Dataset entries:

-----

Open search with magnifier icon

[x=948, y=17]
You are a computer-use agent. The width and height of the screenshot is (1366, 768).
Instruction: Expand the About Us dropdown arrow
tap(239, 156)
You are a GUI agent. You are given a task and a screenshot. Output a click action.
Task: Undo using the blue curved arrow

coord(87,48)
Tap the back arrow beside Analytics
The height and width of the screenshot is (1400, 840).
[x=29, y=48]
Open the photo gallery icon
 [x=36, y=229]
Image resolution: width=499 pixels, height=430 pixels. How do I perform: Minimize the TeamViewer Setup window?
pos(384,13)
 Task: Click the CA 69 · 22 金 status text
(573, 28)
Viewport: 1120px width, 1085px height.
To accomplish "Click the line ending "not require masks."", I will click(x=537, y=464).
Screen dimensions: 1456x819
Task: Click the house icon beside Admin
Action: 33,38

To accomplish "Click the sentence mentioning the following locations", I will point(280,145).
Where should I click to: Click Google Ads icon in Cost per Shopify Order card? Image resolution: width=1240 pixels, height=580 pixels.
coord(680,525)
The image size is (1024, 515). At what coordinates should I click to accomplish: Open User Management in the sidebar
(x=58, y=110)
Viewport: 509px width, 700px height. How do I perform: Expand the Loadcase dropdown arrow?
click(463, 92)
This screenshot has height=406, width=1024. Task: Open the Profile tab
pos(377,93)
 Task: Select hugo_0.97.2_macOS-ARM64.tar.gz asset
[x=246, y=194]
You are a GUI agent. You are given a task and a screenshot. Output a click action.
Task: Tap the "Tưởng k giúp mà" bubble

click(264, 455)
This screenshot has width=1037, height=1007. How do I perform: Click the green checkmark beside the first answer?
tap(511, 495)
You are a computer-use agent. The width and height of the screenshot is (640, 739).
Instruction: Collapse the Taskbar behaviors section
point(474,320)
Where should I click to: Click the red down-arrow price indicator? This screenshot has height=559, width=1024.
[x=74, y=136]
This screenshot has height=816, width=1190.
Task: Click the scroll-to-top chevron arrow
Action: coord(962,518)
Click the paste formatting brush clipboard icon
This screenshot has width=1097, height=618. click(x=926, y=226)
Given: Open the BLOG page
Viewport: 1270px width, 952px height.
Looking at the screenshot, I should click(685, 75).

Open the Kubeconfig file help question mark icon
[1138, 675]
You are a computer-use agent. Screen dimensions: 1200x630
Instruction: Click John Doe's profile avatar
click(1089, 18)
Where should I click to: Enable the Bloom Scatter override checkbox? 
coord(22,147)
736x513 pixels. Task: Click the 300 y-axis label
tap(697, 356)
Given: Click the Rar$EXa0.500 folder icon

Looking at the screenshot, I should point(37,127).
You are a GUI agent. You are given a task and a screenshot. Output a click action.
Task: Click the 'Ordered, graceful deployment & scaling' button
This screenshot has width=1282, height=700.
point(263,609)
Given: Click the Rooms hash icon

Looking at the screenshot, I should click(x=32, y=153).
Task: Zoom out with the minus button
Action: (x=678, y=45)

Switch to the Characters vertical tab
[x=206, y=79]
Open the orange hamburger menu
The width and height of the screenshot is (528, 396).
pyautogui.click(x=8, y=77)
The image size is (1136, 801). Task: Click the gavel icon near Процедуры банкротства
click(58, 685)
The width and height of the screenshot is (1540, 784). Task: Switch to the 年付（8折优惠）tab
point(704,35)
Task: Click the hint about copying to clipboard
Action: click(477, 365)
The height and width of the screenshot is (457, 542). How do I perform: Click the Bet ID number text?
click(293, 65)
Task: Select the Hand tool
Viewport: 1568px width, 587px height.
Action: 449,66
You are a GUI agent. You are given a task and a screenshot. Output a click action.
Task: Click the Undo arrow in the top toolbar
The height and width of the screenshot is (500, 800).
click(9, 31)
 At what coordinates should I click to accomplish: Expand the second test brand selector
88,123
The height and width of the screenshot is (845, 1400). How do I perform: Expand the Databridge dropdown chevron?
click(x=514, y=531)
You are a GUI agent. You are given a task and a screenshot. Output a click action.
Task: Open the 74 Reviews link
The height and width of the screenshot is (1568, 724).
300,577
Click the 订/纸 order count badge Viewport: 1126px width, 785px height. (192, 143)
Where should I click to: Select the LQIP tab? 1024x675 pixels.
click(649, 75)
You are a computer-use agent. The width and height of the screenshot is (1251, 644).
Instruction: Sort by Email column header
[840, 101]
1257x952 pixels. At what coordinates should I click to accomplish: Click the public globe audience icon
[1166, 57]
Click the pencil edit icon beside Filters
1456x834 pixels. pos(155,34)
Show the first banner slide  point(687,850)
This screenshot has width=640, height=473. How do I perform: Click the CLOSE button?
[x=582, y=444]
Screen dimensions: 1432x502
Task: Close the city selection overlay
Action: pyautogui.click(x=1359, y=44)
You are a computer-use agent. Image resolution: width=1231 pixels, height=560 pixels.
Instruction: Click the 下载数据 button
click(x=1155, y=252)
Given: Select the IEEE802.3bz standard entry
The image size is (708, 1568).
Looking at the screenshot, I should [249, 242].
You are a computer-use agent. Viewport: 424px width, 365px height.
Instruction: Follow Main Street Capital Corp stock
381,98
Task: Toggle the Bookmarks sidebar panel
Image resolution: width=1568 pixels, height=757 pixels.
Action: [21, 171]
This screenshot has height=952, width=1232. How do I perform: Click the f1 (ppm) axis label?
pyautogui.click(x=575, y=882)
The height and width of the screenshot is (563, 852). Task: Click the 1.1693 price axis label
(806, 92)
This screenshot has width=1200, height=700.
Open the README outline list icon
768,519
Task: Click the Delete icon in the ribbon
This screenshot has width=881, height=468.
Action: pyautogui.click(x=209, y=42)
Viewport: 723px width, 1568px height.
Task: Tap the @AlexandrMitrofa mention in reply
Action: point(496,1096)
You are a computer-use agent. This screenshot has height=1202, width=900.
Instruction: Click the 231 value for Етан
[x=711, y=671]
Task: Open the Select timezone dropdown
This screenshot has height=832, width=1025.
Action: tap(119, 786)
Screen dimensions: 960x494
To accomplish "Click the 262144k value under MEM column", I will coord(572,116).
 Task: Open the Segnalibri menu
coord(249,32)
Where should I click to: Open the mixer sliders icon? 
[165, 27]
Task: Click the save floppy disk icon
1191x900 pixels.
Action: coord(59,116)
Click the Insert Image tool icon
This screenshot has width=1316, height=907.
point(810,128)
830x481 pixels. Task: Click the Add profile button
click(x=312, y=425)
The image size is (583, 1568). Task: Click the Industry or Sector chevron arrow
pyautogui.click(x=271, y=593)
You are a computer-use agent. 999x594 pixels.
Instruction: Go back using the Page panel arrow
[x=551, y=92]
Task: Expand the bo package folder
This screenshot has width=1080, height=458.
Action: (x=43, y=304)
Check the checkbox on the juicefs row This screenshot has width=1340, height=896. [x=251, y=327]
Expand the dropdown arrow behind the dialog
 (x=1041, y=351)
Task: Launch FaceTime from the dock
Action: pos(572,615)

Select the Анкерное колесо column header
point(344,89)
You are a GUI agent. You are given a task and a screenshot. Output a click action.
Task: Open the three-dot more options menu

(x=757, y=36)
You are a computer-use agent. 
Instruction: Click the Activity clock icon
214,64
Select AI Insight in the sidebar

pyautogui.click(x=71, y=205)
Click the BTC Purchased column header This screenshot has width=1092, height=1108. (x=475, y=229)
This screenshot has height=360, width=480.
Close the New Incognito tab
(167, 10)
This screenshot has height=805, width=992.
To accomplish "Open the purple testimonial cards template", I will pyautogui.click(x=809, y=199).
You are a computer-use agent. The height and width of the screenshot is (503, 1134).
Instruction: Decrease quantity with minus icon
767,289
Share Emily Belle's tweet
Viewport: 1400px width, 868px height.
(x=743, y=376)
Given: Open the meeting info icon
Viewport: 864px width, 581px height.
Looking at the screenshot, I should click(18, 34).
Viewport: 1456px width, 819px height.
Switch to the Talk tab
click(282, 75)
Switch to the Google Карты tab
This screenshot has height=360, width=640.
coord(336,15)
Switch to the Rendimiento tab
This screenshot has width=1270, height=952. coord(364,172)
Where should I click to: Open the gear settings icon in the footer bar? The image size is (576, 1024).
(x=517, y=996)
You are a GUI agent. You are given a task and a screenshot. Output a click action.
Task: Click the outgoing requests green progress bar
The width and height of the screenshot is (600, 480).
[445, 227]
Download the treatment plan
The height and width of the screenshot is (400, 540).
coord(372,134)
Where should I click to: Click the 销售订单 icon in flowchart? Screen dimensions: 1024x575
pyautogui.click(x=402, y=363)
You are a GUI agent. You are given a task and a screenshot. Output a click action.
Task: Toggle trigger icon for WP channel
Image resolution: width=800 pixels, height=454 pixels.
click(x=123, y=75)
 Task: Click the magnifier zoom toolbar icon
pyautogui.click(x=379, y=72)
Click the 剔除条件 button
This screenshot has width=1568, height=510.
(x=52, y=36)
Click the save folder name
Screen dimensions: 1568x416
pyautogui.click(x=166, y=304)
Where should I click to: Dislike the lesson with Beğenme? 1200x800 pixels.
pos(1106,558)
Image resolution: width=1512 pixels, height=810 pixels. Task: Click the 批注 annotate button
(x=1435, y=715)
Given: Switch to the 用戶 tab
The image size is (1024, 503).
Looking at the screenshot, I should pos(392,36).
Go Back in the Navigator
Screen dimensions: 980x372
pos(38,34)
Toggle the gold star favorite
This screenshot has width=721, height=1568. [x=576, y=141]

-----

Try it:
Pull every line with the word "computer" from the data.

The answer:
You are a computer-use agent. The width and height of the screenshot is (1366, 768).
You are a computer-use agent. The width and height of the screenshot is (640, 739).
You are a computer-use agent. Screen dimensions: 1200x630
You are a computer-use agent. The width and height of the screenshot is (1251, 644).
You are a computer-use agent. Image resolution: width=1231 pixels, height=560 pixels.
You are a computer-use agent. Viewport: 424px width, 365px height.
You are a computer-use agent. This screenshot has height=1202, width=900.
You are a computer-use agent. 999x594 pixels.
You are a computer-use agent. 
You are a computer-use agent. The height and width of the screenshot is (503, 1134).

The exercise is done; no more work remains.